Problem =>
Return the stretch of the feature-preprocessing exercise text from "The goal of" through "a logistic regression.", copied word for word.

Source extract =>
===
The goal of this exercise is to evaluate the impact of feature preprocessing on a pipeline that uses a decision-tree-based classifier instead of a logistic regression.

  • The first question is to empirically evaluate whether scaling numerical features is helpful or not;

  • The second question is to evaluate whether it is empirically better (both from a computational and a statistical perspective) to use integer coded or one-hot encoded categories.

import pandas as pd

adult_census = pd.read_csv("../datasets/adult-census.csv")
target_name = "class"
target = adult_census[target_name]
data = adult_census.drop(columns=[target_name, "education-num"])

As in the previous notebooks, we use the utility make_column_selector to select only columns with a specific data type. Besides, we list in advance all categories for the categorical columns.
===
Data excerpt =>

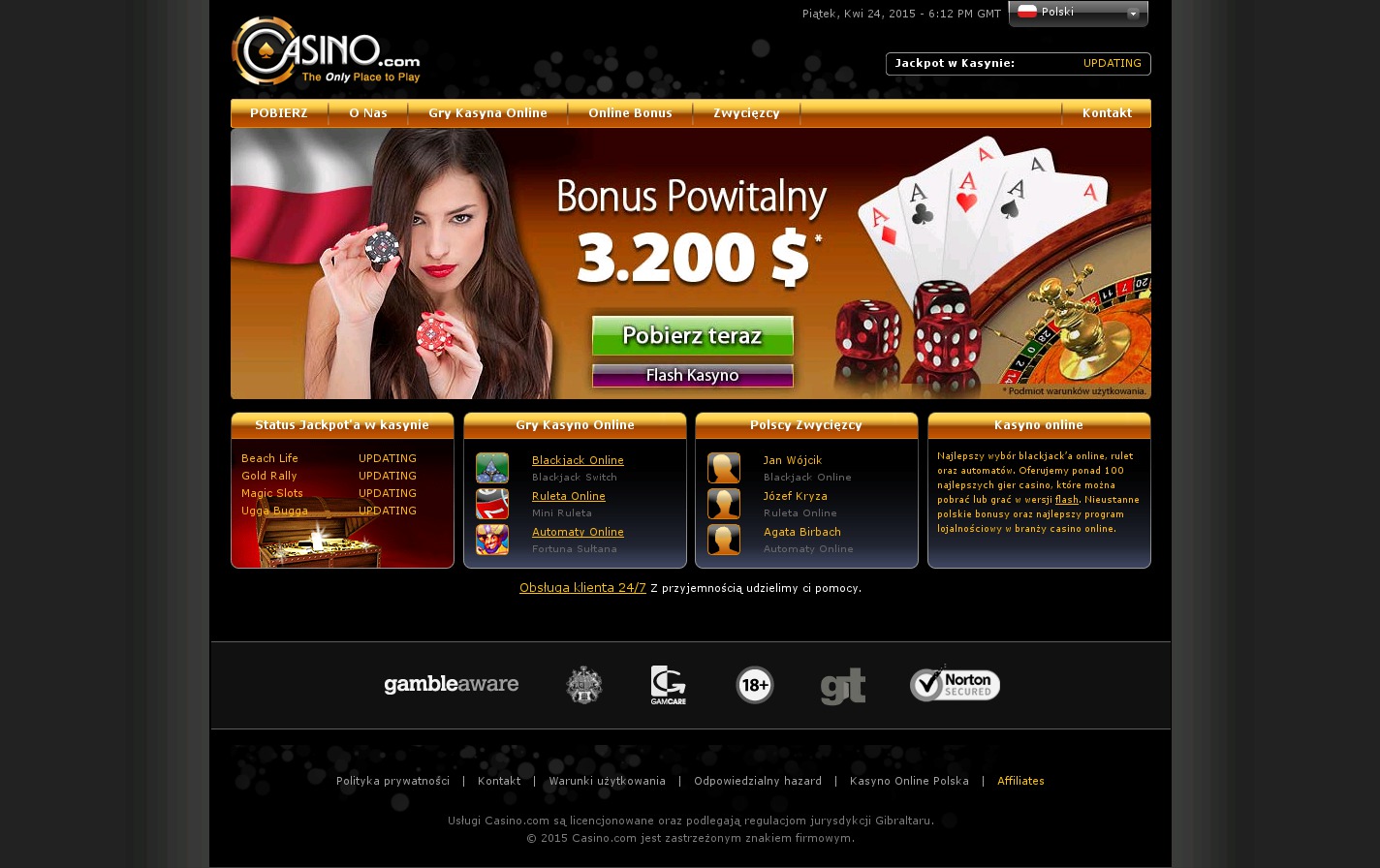Click the GT logo in footer
Screen dimensions: 1380x868
coord(843,687)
===
Written response =>
The goal of this exercise is to evaluate the impact of feature preprocessing on a pipeline that uses a decision-tree-based classifier instead of a logistic regression.